### What is expected
Write out the entire listing below exactly as it appears, minus any pictures.

### Supplied material
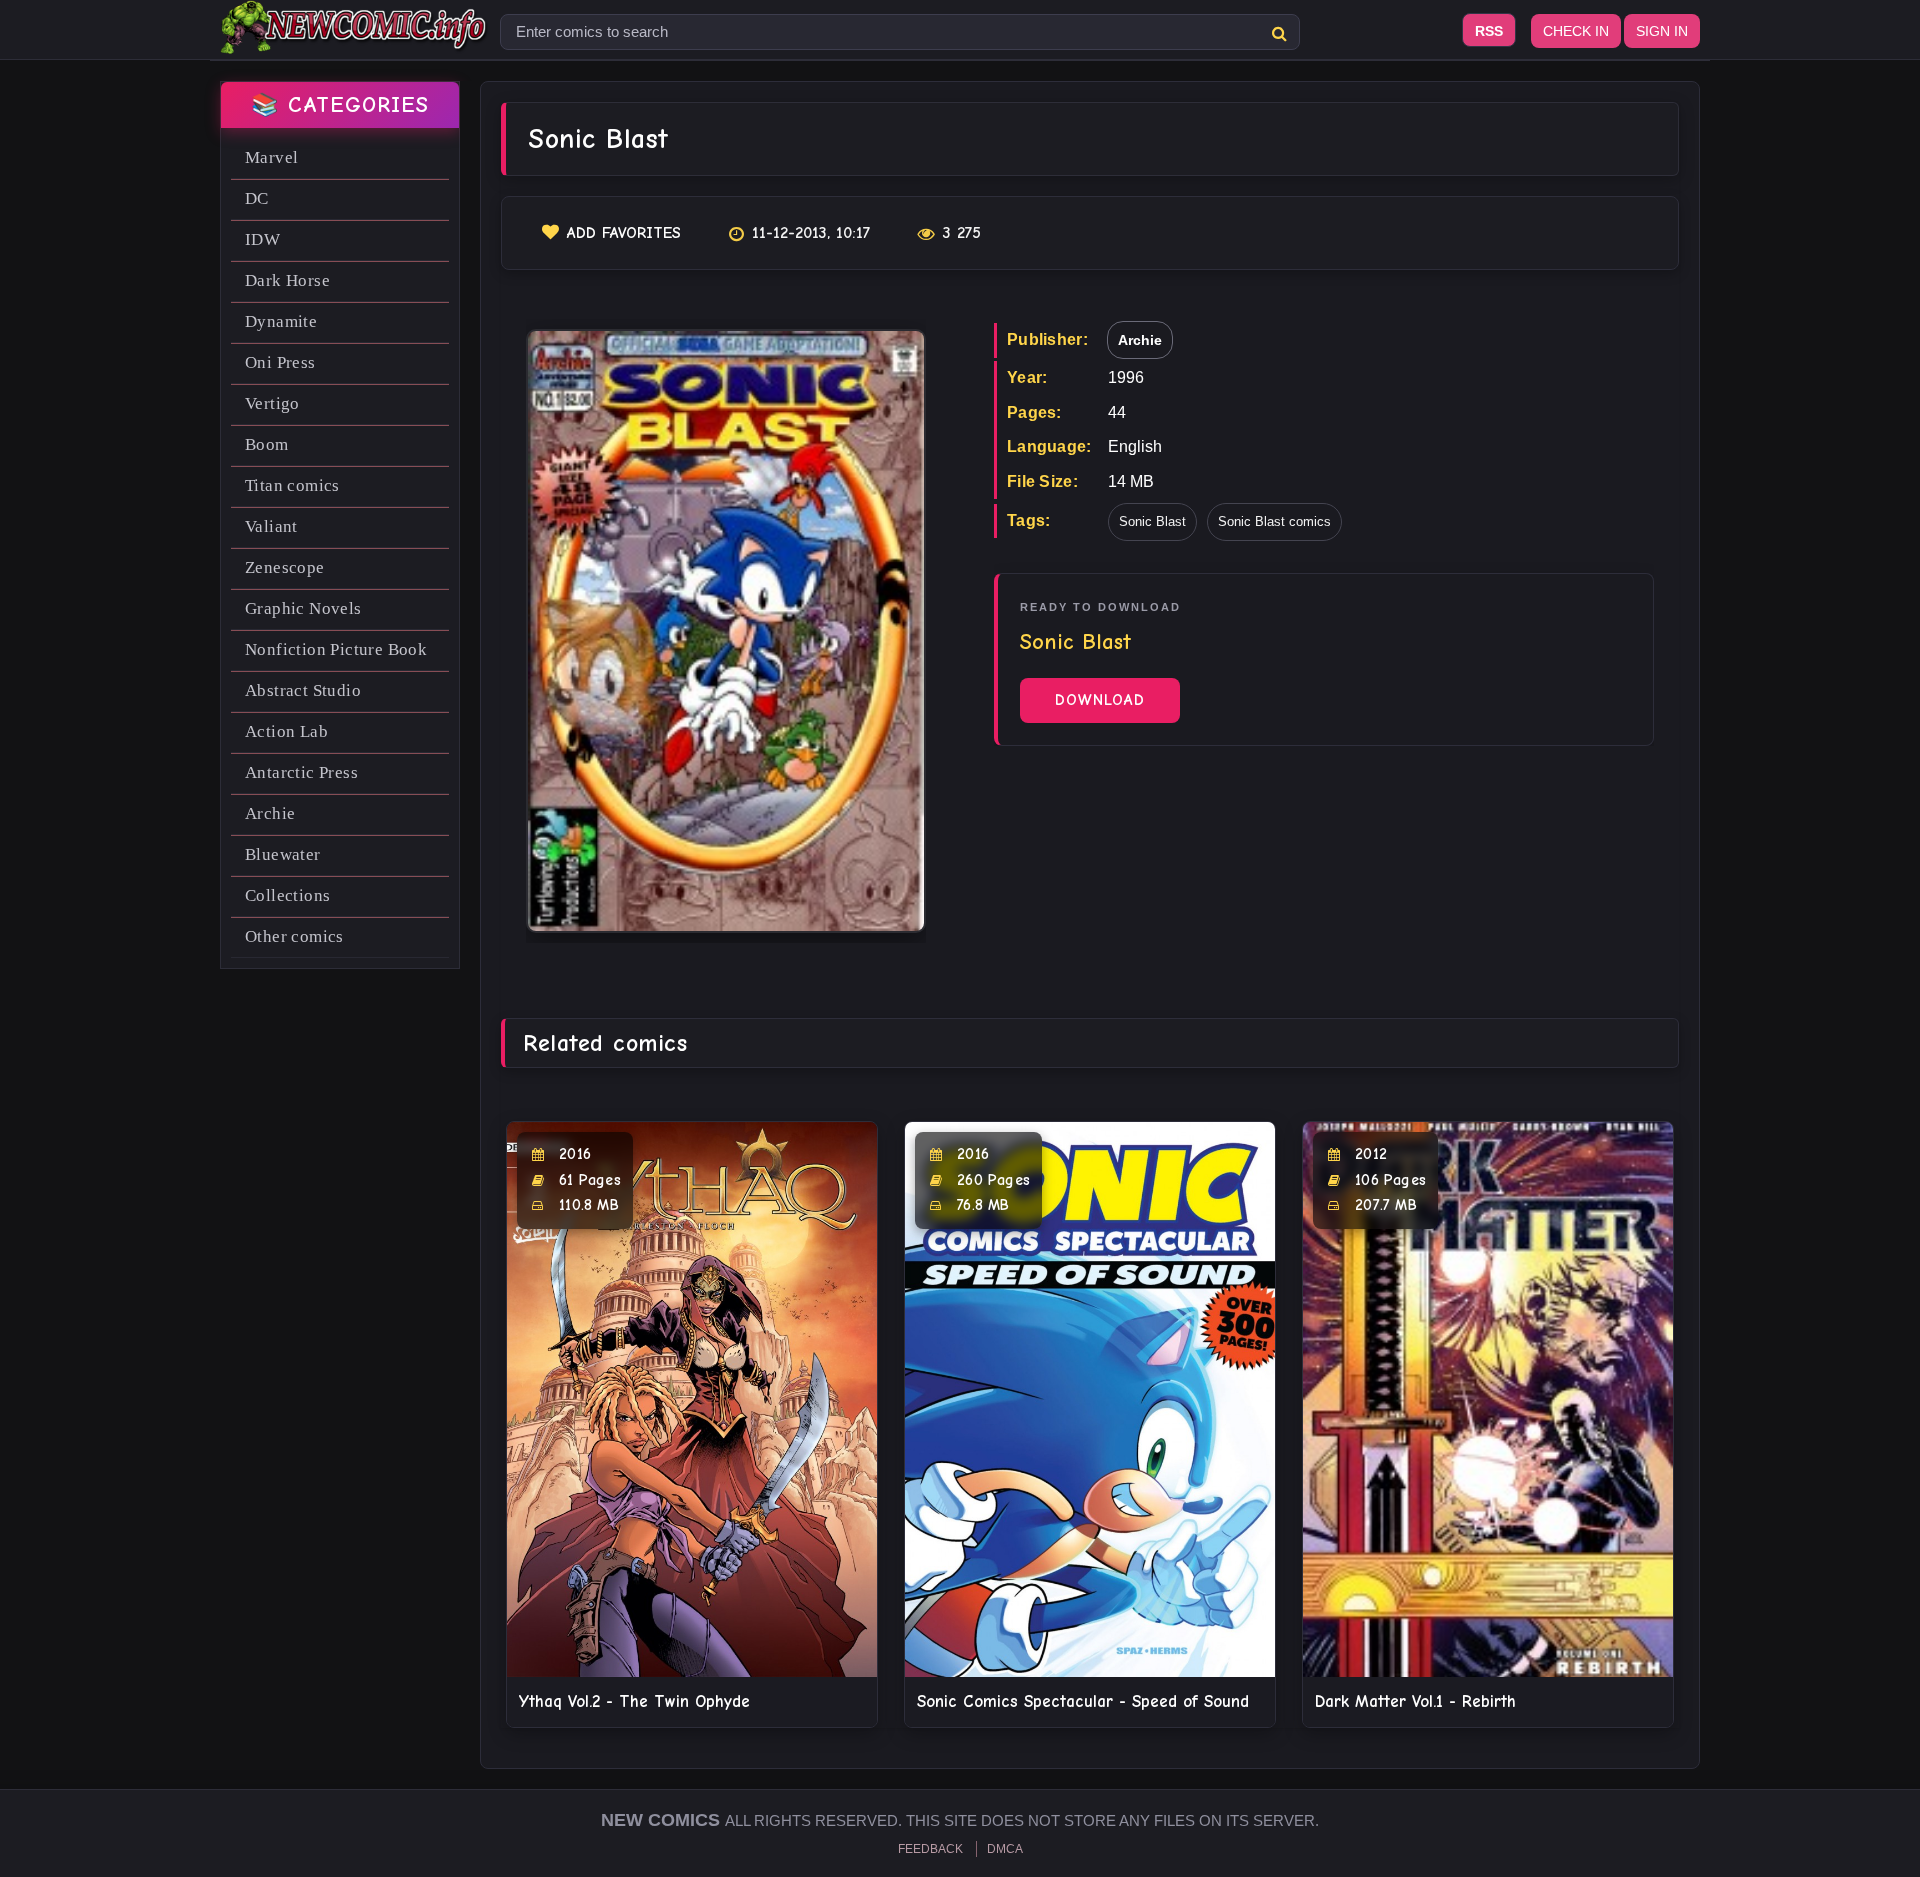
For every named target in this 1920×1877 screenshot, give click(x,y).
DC (257, 198)
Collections (287, 895)
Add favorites (624, 233)
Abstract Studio (303, 690)
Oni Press (280, 362)
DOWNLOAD (1100, 700)
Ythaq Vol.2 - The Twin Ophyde (634, 1701)
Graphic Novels (303, 608)
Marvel (271, 157)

### Solution for this problem
For every named target in this 1920×1877 screenshot, give click(x,y).
DC (257, 198)
Collections (287, 895)
Add favorites (624, 233)
Abstract Studio (303, 690)
Oni Press (280, 362)
DOWNLOAD (1100, 700)
Ythaq Vol.2 - The Twin Ophyde (634, 1701)
Graphic Novels (303, 608)
Marvel (271, 157)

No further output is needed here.